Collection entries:
** Begin **
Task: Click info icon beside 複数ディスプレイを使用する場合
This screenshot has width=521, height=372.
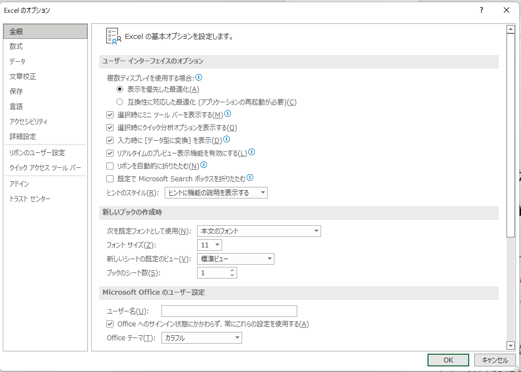Action: (199, 78)
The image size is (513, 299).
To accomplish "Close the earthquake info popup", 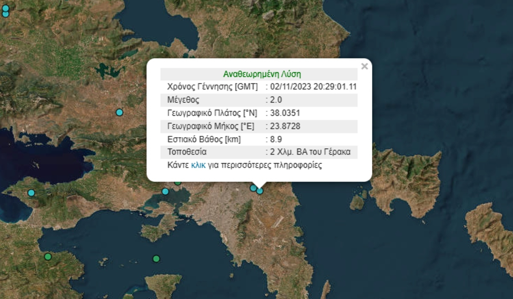I will pyautogui.click(x=364, y=66).
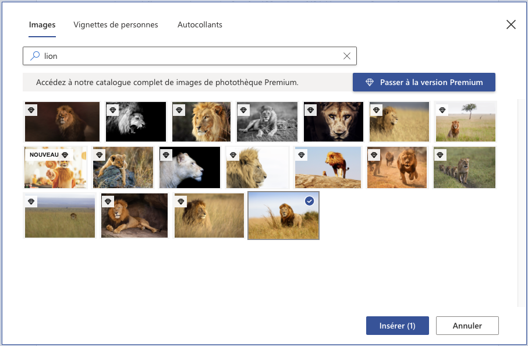Select the Images tab
Image resolution: width=528 pixels, height=346 pixels.
[x=42, y=24]
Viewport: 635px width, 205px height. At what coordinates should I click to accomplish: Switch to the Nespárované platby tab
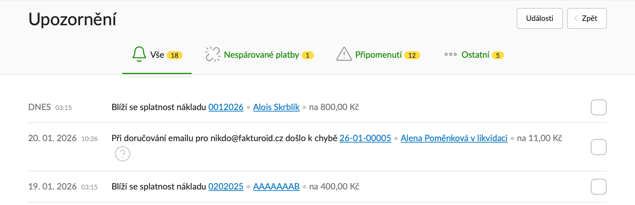pyautogui.click(x=261, y=55)
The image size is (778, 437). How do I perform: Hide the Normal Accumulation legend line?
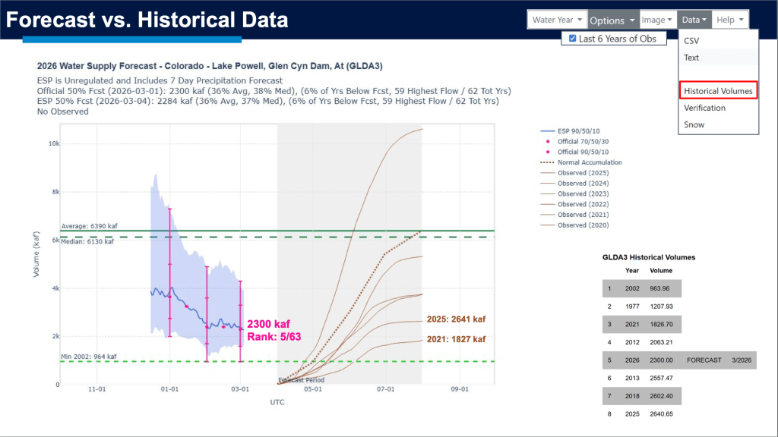(x=590, y=162)
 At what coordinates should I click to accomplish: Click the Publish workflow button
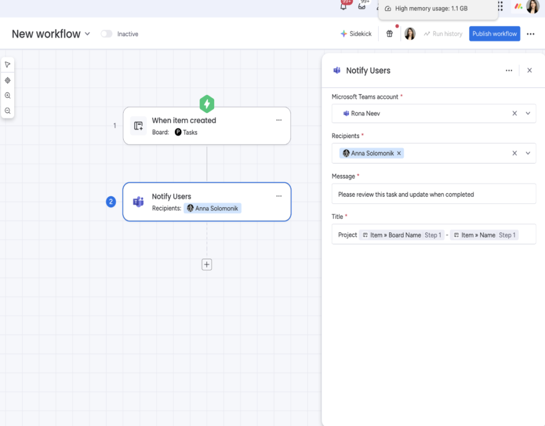click(494, 34)
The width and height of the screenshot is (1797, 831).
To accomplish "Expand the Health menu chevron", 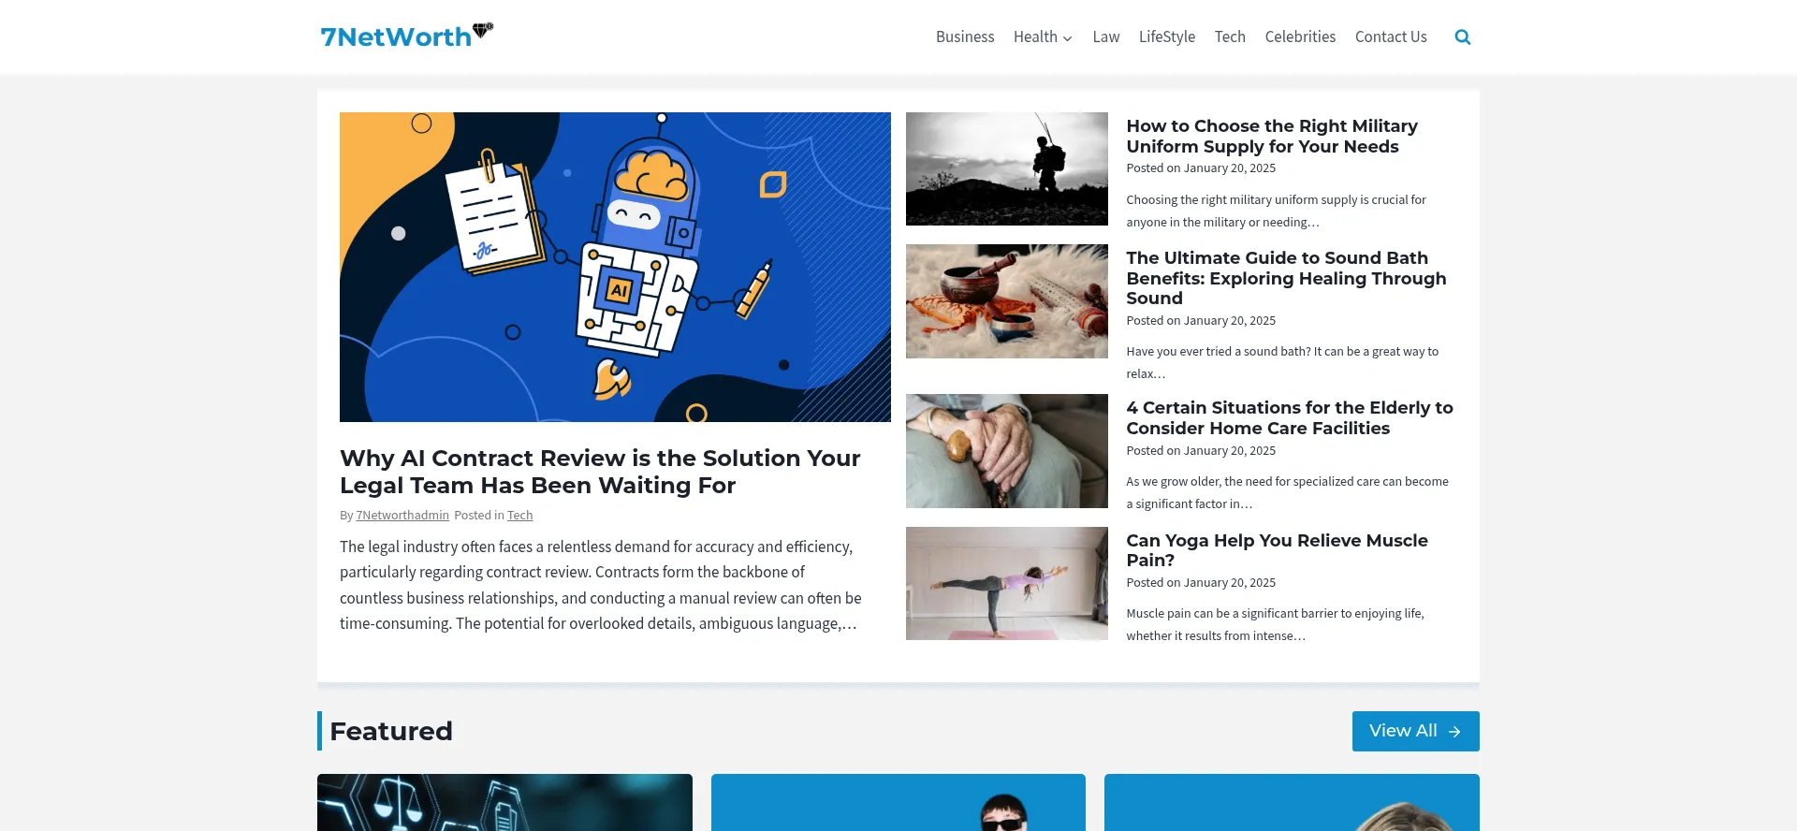I will pos(1067,38).
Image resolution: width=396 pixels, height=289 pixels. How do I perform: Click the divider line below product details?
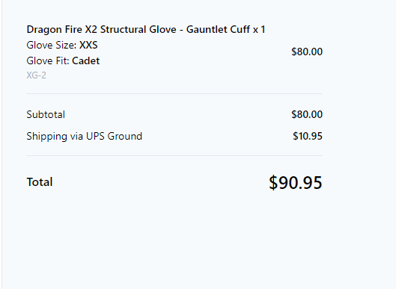[174, 94]
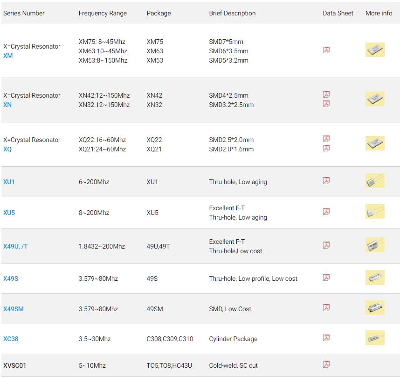
Task: Go to the X49SM series page link
Action: coord(14,309)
** End **
Short problem: Please extract each line of the rows above that contains the string "pixels". Case counts.

Result of the task:
Image resolution: width=528 pixels, height=346 pixels.
Image resolution: width=396 pixels, height=289 pixels. How do I perform: Click the divider line below product details?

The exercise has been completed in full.